───── Supplied entries ─────
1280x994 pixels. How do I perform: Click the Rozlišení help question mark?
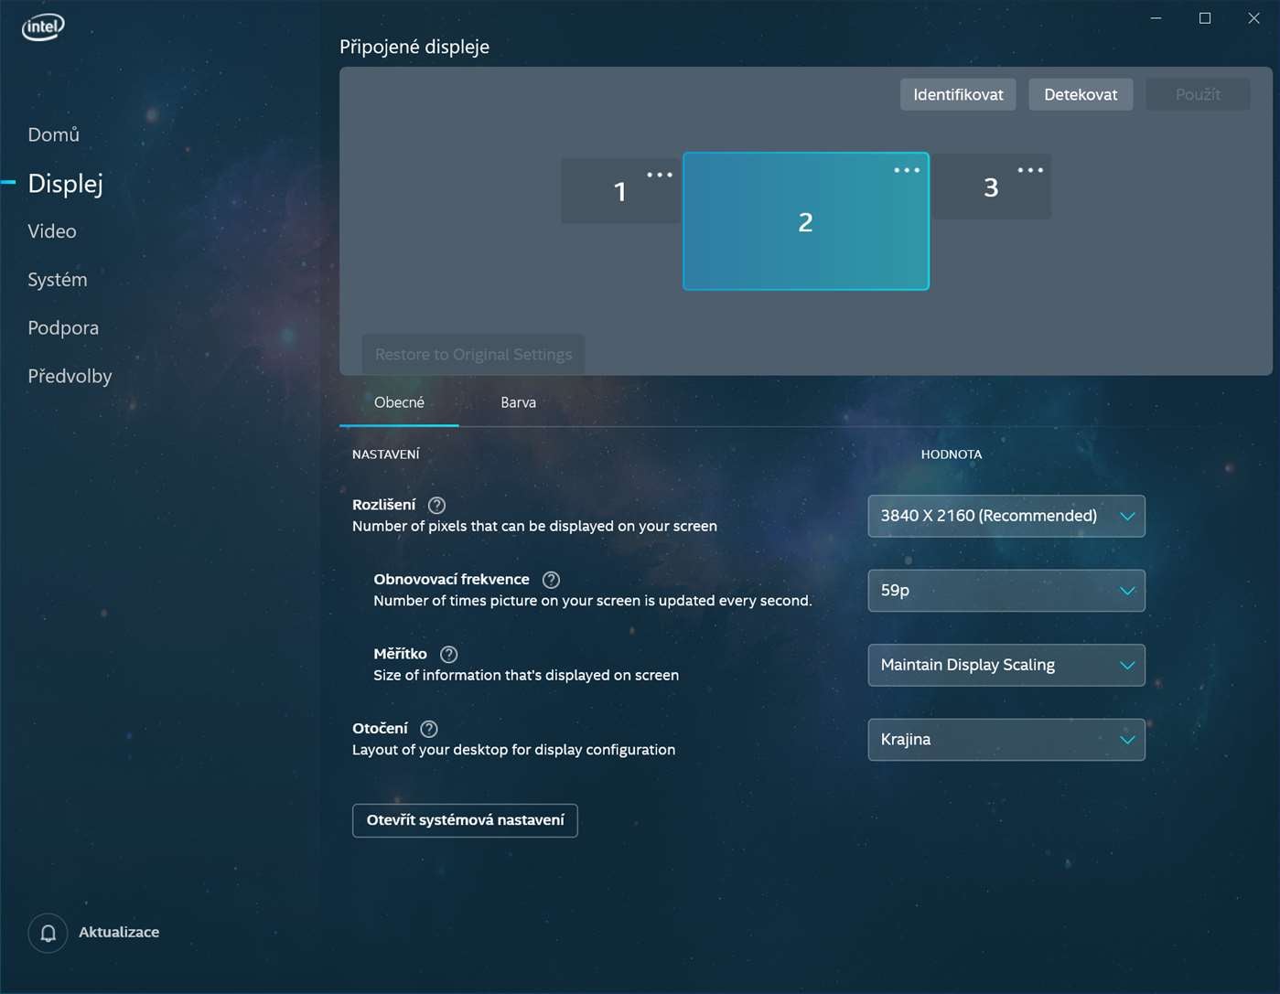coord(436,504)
─────
───── Supplied entries ─────
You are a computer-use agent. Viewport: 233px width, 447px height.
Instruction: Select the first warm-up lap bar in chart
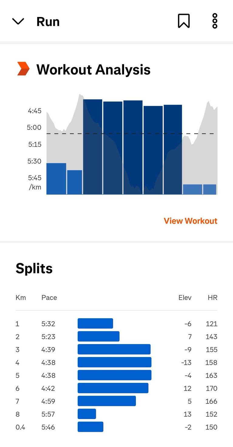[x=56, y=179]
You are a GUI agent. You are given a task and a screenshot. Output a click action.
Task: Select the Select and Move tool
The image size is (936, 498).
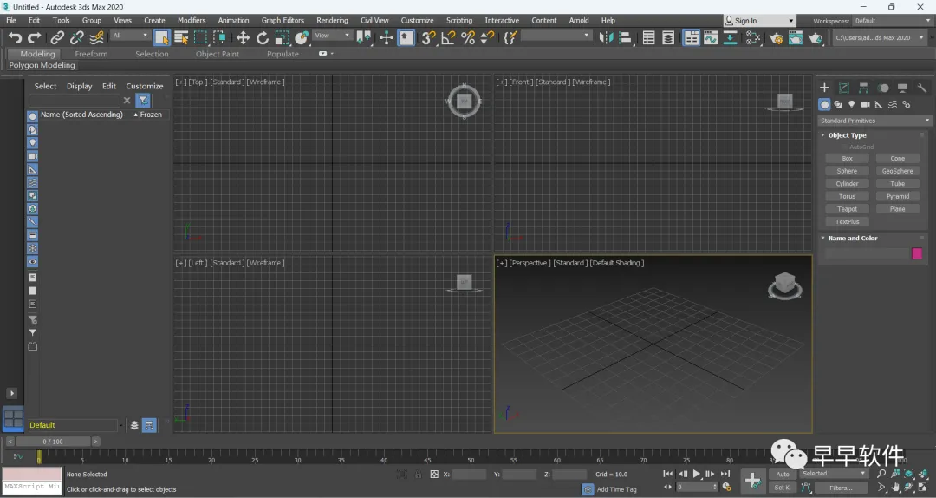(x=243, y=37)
─────
▶ _The task_: Retype the lines of the records from the line that contains "You are a GUI" to the line that contains "(x=243, y=37)", both included, and leave the pictures out of your answer.

▶ _Output for this task_:
You are a GUI agent. You are given a task and a screenshot. Output a click action.
Task: Select the Select and Move tool
The image size is (936, 498).
(x=243, y=37)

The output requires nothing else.